There’s an old proverb, “Necessity is the mother of invention” and it rings true even now in our frenetic lives that have been transformed by digital. People facing real problems that require solutions are testing their entrepreneurial spirit and fixing issues, not just for themselves, but for other sufferers too!
For perspective on this, we spoke last week with Henry Anderson, owner of Brand Acoustics and a long-time digital health/social media expert in healthcare. He gave us his take on future health innovations and his belief that there will be more health solutions invented by patients themselves who refuse to accept the status quo and are empowered to create alternatives.
“Tech health solutions invented by actual sufferers facing a real “problem” can have a great deal of success today!”, said, Henry.
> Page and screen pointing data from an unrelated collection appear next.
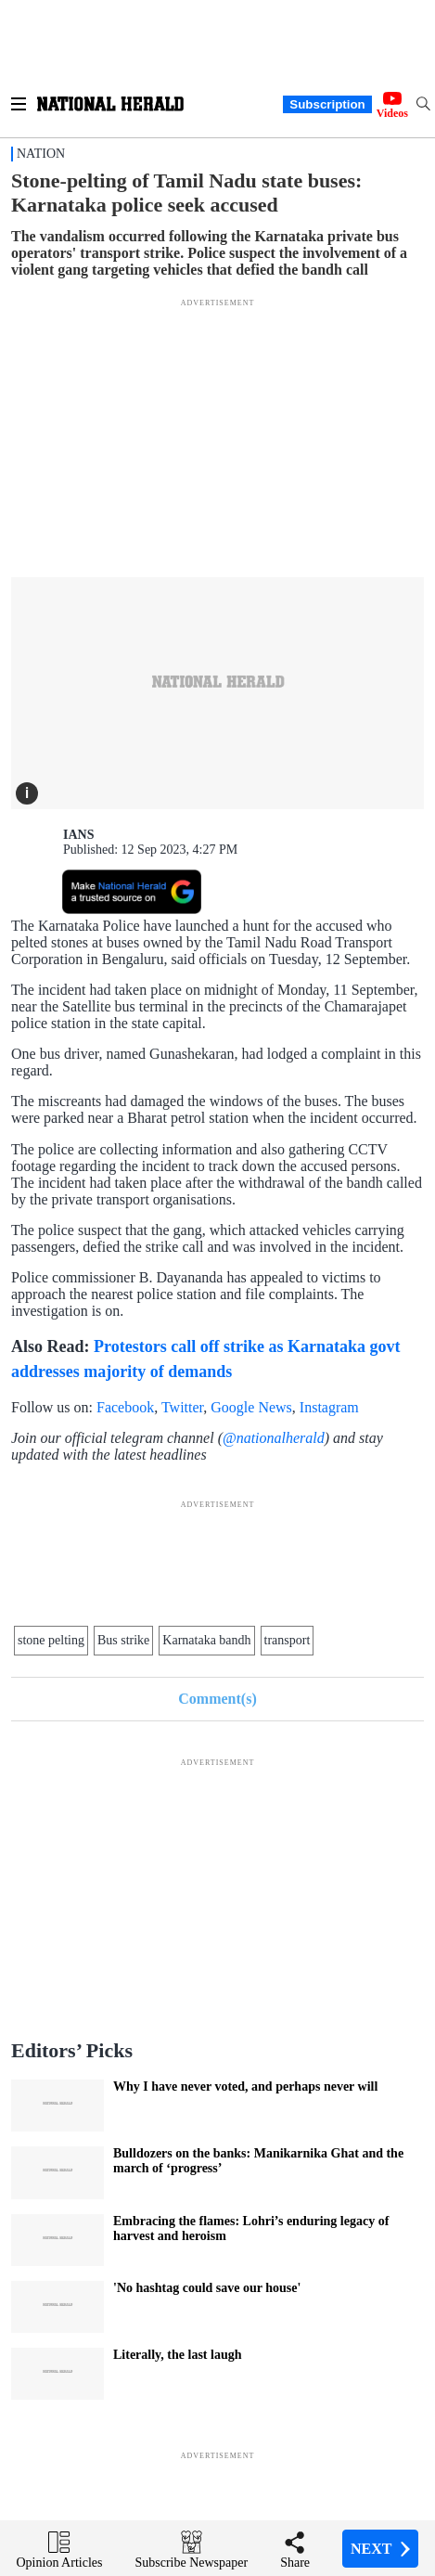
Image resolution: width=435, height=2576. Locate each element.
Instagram (329, 1407)
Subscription (327, 104)
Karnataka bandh (206, 1640)
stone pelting (51, 1640)
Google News (251, 1407)
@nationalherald (274, 1438)
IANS (78, 835)
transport (287, 1640)
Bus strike (123, 1640)
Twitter (182, 1407)
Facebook (125, 1407)
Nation (41, 154)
Consider the case of Jules Goldberg, a long-time snorer, who in 2012, after his wife complained for the umpteenth time, turned to an app developer to create SnoreLab an interactive tracking app for measuring and ultimately managing his snoring – since it’s 2012 launch, it’s also helped over 6,600 other people and earned a 5 star rating.
Numerous other solutions are being created every day to change true patients problems around the world – in Brazil, Robô Laura is a great example of a cognitive chatbot created for healthcare professionals to find and report operational flaws to save resources and lives. The idea for Laura was sparked by tragedy after its inventor, Jacson Fressatto experienced the loss of his 18-day-old daughter due to septicemia. He turned his grief into passion by understanding how septicemia was ultimately responsible for his daughter’s death and then trying to prevent septicemia for others since the disease affects more than 2,5 million Brazilians every year. One parent with the potential to improve the lives of 2.5 million Brazilians is a monumental innovation.
Here in Brazil, initiatives similar to Robô Laura are seeing the light of day – consider another program, Fadas do Leite, started by Simone de Carvalho, who recognized the needs of breastfeeding moms to have, store and even share their milk. The idea led to specialized storage rooms being created in offices and public spaces so moms can store and give the milk to their children when needed or even to donate to others in need. This approach helps (in part) Brazil address a serious problem that 40% of premature babies and those with low birth weight in ICU do not have access to breast milk.
In summary, these are only three among hundreds of examples of the innovative capacity in each of us – each started from a real situation and unmet need. What seems clear from the experts is that we should not only expect to continue to see some clever solutions coming from people who’ve experienced adversity in their lives, but we should pause to celebrate and admire the determination and impact these entrepreneurs are collectively having on our lives. This is truly a good trend that we would love to see grow in 2019!